**Document passage**
_ _ _
Tuesday, February 13, 2007

corporate and division strategic planning

marketing plan -- the central instrument for directing and coordinating the marketing effort. The marketing plan operates at two levels: strategic and tactical

strategic marketing plan -- lays out the target markets in the value proposition that will be offered, based on analysis of the best market opportunities

tactical marketing plan -- specifies the marketing tactics, including product features, promotion, merchandising, pricing, sales channels, and service



All corporate headquarters undertake four planning activities:

  1. defining the corporate mission
  2. establishing strategic business units
  3. assigning resources to each SBU
  4. assessing growth opportunities
To define its mission, a company should address Peter Drucker's classic questions:

  • What is our business?
  • Who is the customer?
  • What is of value to the customer
  • what will our business be?
  • What should our business be?
_ _ _
**Dataset extract**
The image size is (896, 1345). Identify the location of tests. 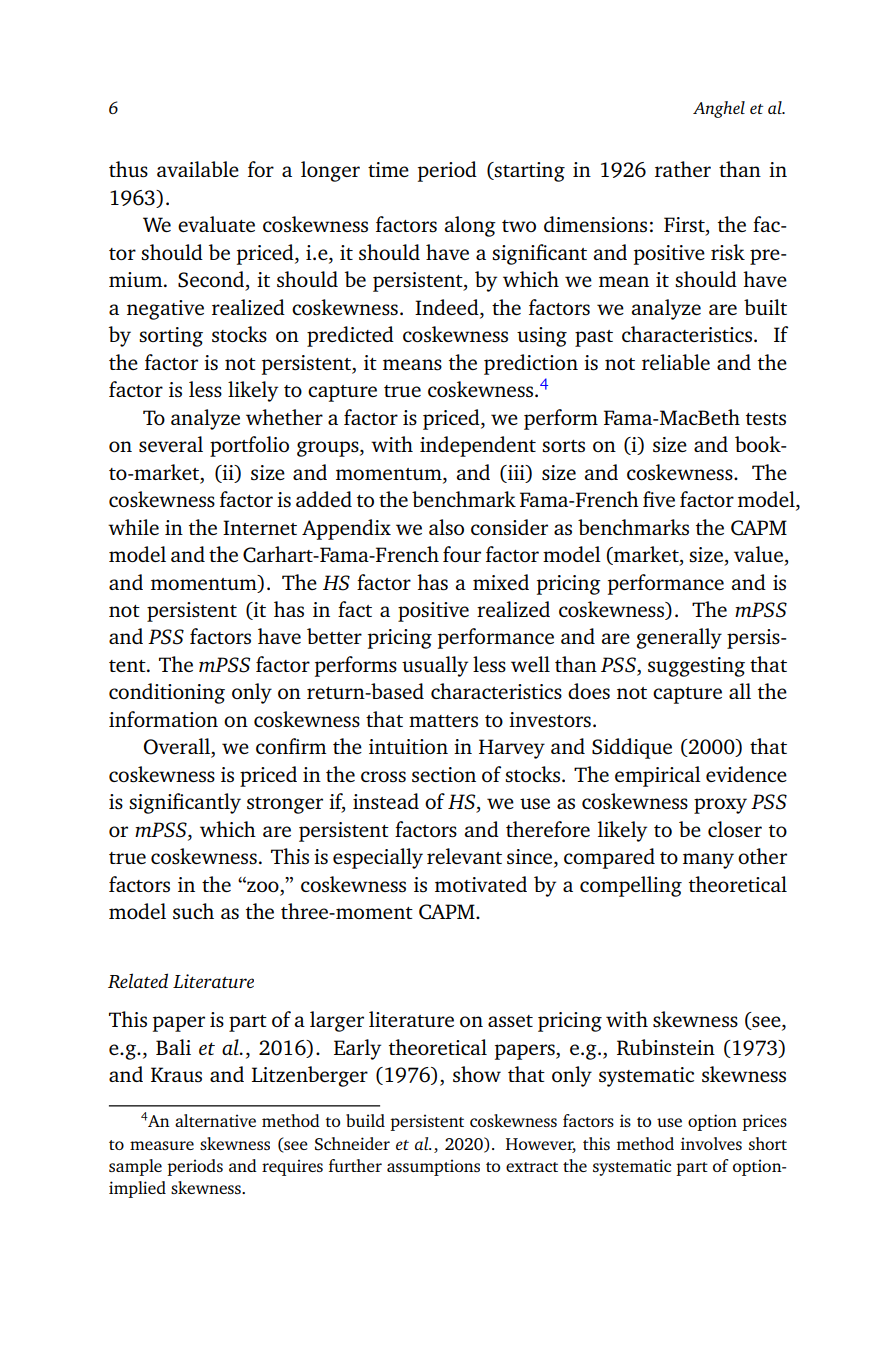
(766, 419).
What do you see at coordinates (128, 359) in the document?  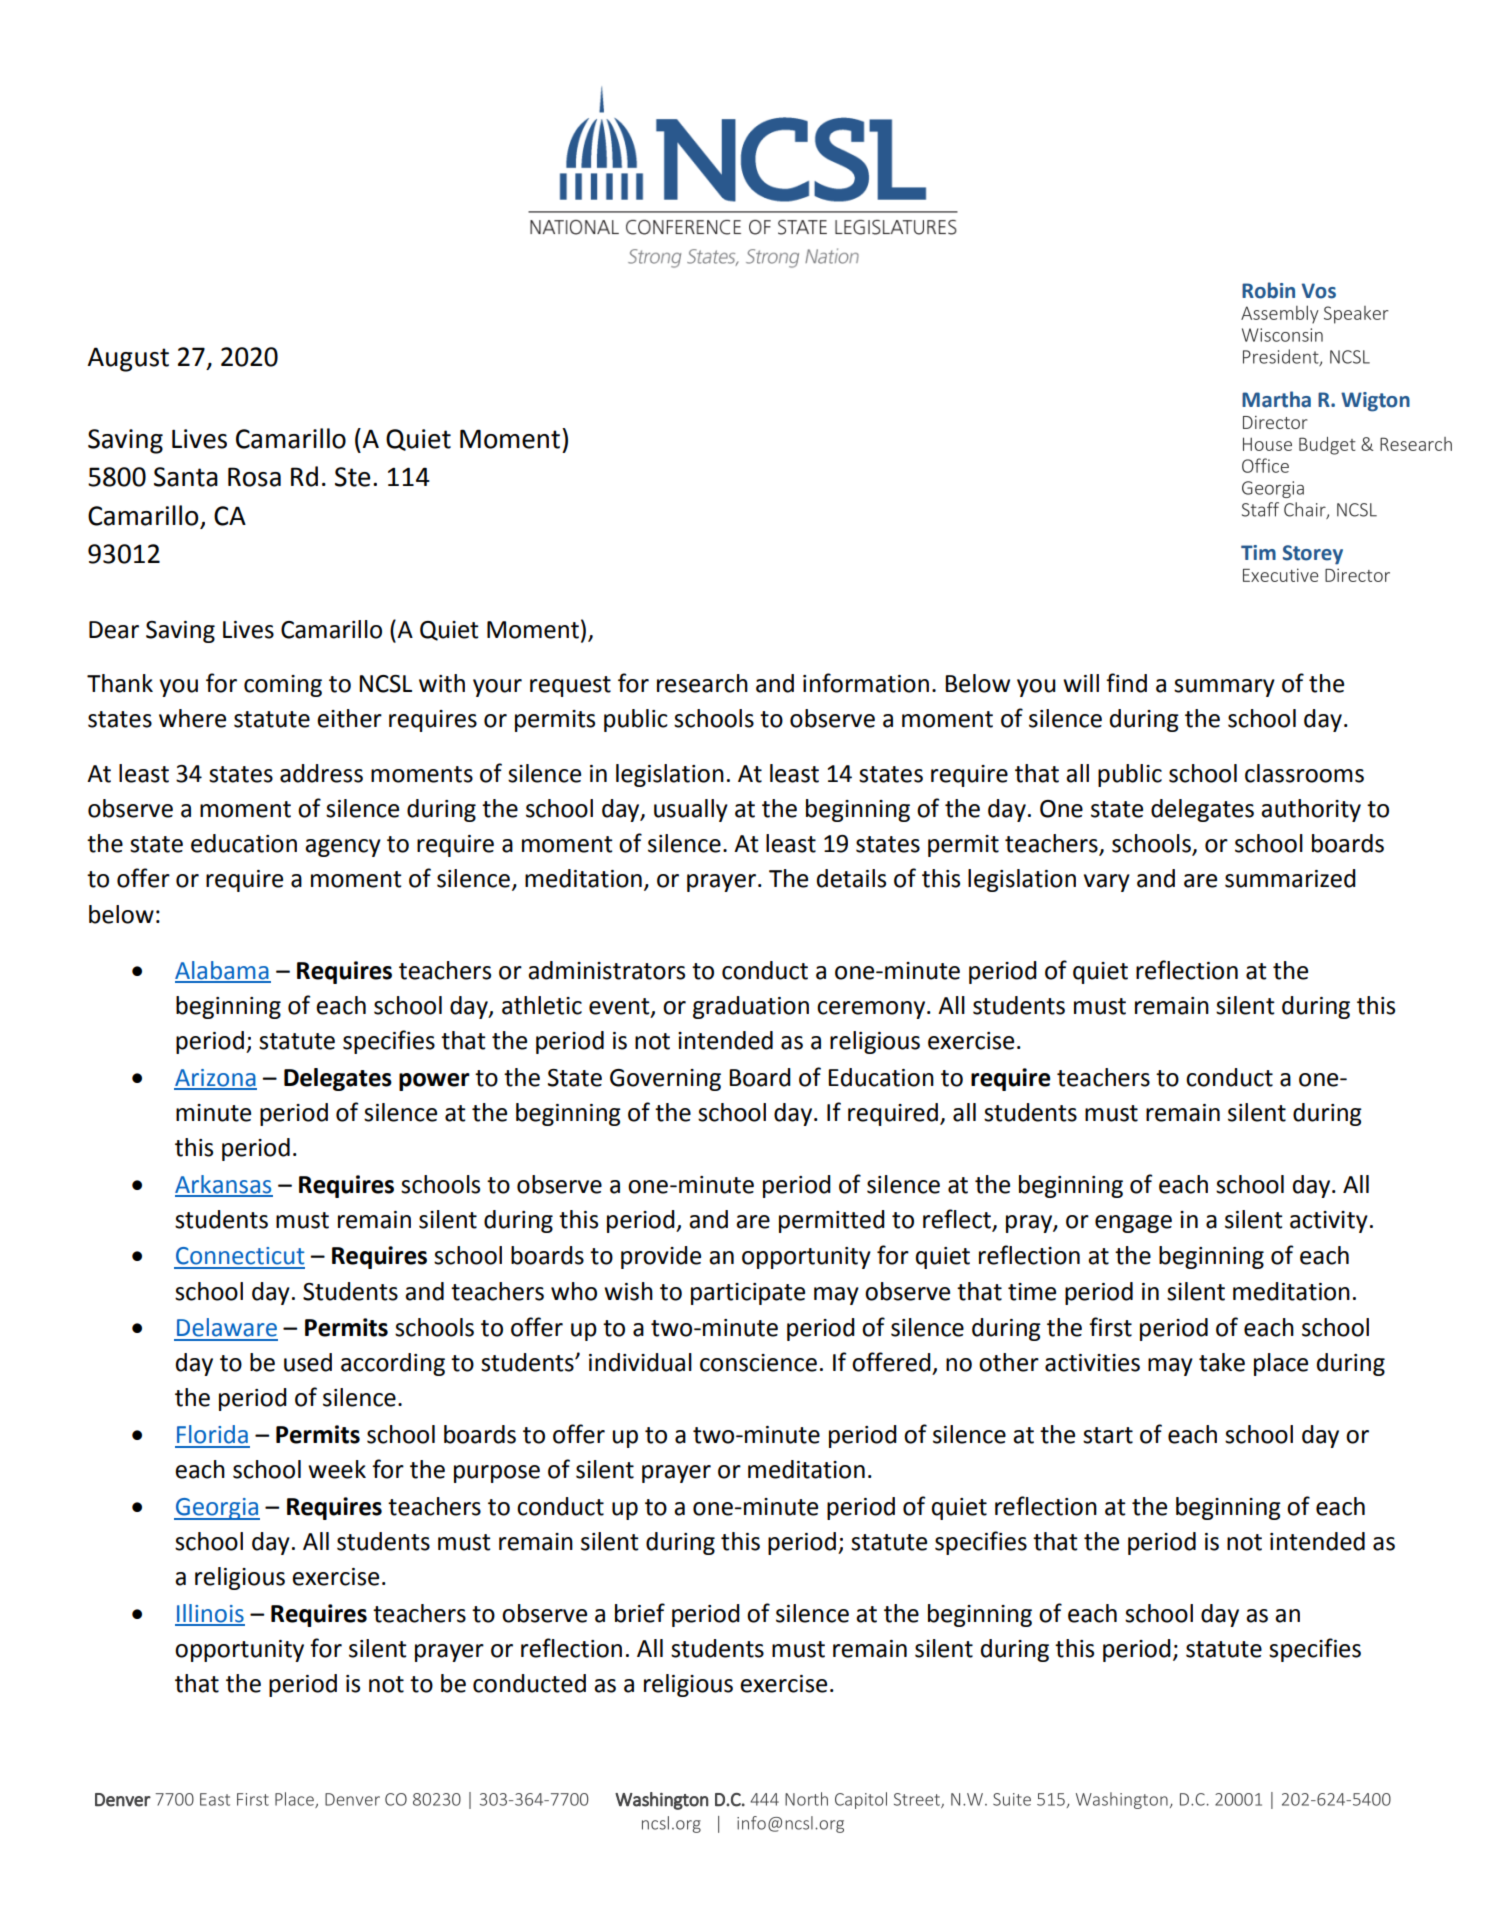 I see `August` at bounding box center [128, 359].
_ _ _
**Work to complete**
A) Return the portion of the strategic planning notes starting with "tactical marketing plan" and going on through "is our business?".
B) Decide whether each statement agrees with the strategic planning notes, answering yes or no and quoting the deciding words: (i) the marketing plan operates at two levels; (ii) the tactical marketing plan lays out the target markets; (iii) corporate headquarters undertake five planning activities.

**Answers provided**
A)
tactical marketing plan -- specifies the marketing tactics, including product features, promotion, merchandising, pricing, sales channels, and service



All corporate headquarters undertake four planning activities:

  1. defining the corporate mission
  2. establishing strategic business units
  3. assigning resources to each SBU
  4. assessing growth opportunities
To define its mission, a company should address Peter Drucker's classic questions:

  • What is our business?

B)
(i) Yes: "The marketing plan operates at two levels: strategic and tactical"
(ii) No: "tactical marketing plan -- specifies the marketing tactics, including product features, promotion, merchandising, pricing, sales channels, and service"
(iii) No: "All corporate headquarters undertake four planning activities"